Our data includes each seat's 2016 and 2012 presidential results as well as results from the 2018 Senate and House races. Additionally, we provide a geographic description of each district, a list of the notable candidates running there, and a breakdown of each district's citizen age voting population by race. We're highlighting CVAP figures here because they can vary widely compared to racial statistics for each district's total population: Many residents are noncitizens or children who are unable to vote, so CVAP more closely approximates the likely electorate.
● TX-11: Midland City Councilman J.Ross Lacy is out with his first TV spot ahead of the March GOP primary for this safely open seat. Lacy tells the audience, "I've always been proud to call Texas home. But we defend what's ours, so when we say 'come and take it,' we ain't bluffing." Lacy then pledges to be a Trump ally who "won't apologize for hard work for our conservative values." There is no word on the size of the buy, though Lacy's team says it's running on Fox districtwide.
● WA-10: Former state Rep. Kristine Reeves announced Monday that she would enter the August top-two primary for this reliably blue open seat. Reeves joins former Tacoma Mayor Marilyn Strickland, a fellow Democrat, in the contest to succeed retiring Rep. Denny Heck. If either Reeves or Strickland won, they would be the first African American to represent Washington in Congress.
Reeves was elected to the legislature in 2016 by narrowly unseating a Republican incumbent, a victory that made her the first black woman to win a seat in the chamber in 18 years, and she resigned last month to prepare her congressional bid. Reeves lives just a few blocks outside of the 10th District in the neighboring 9th District, but almost none of her old legislative seat is located in Heck's constituency.
● Deaths: Former Pennsylvania Rep. Mike Fitzpatrick, a Republican who served two stints in Congress representing a competitive district based around Bucks County, died Monday at the age of 56 after what his family described as “a long and arduous battle with melanoma.” Fitzpatrick is the brother of current Rep. Brian Fitzpatrick, who was elected to succeed him in 2016.
Mike Fitzpatrick was appointed to a seat on the Bucks County Board of Commissioners in 1995 after two unsuccessful state House bids earlier in the decade, and he got the chance to run for Congress in 2004 when GOP Rep. Jim Greenwood decided to retire after the primary. Party leaders chose Fitzpatrick as the party’s new nominee in what was then numbered the 8th District, and he won the seat in November by a 55-43 margin even as John Kerry was narrowly carrying the constituency 51-48.
Fitzpatrick had a much more difficult general election two years later against Iraq War veteran Patrick Murphy.
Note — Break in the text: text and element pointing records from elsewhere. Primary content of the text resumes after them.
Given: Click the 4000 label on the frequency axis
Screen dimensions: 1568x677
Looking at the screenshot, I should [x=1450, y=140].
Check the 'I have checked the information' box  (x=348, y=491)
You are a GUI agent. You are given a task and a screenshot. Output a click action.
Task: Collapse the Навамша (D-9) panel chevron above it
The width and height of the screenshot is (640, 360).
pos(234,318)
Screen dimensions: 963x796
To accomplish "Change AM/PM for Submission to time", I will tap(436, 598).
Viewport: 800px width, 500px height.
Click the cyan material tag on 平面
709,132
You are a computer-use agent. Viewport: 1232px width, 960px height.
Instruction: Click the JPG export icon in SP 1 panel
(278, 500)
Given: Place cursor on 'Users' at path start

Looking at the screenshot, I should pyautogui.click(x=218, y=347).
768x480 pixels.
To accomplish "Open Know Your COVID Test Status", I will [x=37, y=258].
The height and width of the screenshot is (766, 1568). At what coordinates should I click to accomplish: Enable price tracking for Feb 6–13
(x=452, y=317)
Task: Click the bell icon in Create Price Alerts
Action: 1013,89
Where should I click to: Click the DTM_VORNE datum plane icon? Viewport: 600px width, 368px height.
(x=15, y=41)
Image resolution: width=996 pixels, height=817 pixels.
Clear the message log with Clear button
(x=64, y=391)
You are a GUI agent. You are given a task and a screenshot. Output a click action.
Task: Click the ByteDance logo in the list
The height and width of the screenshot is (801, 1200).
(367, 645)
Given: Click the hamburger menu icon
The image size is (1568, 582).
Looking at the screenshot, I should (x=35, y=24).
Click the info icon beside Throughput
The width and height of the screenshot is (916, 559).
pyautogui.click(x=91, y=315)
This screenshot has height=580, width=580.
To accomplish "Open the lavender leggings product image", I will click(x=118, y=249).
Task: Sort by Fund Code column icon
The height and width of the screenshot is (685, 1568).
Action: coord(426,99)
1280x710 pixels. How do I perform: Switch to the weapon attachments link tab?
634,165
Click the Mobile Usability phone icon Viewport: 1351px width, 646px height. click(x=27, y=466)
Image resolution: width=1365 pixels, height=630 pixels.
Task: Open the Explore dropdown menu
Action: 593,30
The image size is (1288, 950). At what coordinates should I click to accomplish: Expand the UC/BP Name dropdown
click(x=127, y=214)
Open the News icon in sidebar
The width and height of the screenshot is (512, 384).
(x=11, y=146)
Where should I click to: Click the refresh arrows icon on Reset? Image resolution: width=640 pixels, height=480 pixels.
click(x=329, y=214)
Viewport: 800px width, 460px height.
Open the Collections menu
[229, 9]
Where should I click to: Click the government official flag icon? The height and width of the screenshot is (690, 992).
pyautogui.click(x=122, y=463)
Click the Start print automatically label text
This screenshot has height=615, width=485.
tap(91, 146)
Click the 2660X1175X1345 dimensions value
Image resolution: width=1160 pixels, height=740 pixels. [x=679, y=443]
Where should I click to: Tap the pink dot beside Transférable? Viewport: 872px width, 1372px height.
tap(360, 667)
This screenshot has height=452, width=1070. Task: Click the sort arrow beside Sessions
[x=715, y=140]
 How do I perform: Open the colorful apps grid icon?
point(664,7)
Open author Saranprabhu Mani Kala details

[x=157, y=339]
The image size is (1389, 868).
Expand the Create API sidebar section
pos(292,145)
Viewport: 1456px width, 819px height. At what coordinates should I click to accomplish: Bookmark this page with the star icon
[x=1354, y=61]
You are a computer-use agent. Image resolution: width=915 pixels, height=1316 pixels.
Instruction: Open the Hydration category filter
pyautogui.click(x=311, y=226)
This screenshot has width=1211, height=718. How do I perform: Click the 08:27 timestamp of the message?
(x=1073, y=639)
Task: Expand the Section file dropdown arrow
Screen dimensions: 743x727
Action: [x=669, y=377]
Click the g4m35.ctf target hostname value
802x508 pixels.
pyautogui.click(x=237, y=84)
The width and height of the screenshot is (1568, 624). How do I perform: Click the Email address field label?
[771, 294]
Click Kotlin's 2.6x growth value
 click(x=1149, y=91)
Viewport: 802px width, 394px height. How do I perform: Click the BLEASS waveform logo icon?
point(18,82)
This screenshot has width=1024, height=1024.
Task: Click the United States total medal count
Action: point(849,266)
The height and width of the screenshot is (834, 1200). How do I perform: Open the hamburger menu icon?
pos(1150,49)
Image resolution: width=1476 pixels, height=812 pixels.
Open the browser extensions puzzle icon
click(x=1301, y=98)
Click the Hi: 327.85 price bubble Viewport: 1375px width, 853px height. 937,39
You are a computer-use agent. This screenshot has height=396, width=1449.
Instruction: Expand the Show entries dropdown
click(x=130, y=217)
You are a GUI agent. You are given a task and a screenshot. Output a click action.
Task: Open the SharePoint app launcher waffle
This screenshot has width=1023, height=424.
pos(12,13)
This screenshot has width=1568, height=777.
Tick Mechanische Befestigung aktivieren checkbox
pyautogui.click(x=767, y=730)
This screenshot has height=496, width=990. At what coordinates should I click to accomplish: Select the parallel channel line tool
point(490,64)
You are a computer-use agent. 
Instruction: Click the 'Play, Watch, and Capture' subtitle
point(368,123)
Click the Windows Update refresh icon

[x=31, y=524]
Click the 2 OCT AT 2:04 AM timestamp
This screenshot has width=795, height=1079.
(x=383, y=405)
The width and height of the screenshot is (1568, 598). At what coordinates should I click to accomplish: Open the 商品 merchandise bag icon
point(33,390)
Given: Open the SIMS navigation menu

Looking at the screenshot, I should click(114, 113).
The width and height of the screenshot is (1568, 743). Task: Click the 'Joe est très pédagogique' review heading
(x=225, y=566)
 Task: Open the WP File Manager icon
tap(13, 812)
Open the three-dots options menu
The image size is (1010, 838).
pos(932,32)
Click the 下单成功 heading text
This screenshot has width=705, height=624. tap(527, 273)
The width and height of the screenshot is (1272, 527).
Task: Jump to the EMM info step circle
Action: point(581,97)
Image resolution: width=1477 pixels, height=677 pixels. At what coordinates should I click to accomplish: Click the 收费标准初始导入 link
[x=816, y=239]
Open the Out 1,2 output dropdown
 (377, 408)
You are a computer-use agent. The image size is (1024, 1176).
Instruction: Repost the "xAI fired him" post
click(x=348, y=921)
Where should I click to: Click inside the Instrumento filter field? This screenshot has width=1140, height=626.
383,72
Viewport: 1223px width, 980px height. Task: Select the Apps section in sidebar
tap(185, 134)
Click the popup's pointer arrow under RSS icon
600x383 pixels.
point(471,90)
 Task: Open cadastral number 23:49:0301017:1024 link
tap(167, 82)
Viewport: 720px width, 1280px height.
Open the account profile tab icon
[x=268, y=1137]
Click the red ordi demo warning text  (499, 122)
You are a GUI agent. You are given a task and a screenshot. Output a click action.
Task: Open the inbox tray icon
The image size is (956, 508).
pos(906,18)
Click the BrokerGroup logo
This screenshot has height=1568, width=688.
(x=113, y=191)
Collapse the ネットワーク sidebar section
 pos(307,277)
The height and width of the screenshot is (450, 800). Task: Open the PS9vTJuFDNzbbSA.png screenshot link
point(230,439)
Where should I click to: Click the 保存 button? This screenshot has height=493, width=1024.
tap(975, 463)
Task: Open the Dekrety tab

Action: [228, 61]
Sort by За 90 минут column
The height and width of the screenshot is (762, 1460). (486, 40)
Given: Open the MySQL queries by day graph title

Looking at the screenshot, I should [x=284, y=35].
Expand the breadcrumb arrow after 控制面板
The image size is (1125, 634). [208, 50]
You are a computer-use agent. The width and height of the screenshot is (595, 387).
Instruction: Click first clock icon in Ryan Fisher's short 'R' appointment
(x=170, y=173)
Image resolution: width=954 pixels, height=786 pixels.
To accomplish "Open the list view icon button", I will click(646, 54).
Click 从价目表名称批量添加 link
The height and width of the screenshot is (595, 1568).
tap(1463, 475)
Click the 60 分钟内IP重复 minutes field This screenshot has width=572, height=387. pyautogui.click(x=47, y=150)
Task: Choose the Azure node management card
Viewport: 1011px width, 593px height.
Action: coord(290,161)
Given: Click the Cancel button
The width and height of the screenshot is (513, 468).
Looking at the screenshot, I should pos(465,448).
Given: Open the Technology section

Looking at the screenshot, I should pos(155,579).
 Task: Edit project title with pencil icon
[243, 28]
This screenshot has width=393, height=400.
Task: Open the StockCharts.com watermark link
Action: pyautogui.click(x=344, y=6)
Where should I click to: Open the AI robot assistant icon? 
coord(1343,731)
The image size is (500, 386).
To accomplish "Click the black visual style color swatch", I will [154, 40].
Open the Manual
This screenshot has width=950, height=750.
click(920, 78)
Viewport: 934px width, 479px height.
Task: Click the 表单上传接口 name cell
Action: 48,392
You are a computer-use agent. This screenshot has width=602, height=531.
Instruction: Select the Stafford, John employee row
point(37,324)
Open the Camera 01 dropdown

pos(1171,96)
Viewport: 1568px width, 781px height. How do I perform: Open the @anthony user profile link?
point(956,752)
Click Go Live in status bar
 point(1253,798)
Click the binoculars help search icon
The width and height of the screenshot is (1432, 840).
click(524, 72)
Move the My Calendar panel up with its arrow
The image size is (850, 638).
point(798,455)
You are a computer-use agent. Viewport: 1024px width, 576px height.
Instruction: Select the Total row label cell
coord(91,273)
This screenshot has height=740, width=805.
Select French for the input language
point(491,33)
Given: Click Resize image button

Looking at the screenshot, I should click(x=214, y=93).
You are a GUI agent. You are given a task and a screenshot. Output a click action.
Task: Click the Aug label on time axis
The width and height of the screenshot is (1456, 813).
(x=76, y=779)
Fitzpatrick looked like the favorite for most of the campaign, but the Democratic wave helped propel Murphy to a 50.3-49.7 upset victory. Fitzpatrick sought a rematch in 2010, though, and this time, the environment very much favored the GOP. Fitzpatrick unseated Murphy 54-46, and he won his final two campaigns with 57% and 61% of the vote, respectively.
Fitzpatrick pledged to serve only three consecutive terms, and despite the GOP’s best attempts to change his mind, he kept his promise in 2016 by retiring. However, Team Red recruited his brother, retired FBI agent Brian Fitzpatrick, who wound up holding the seat.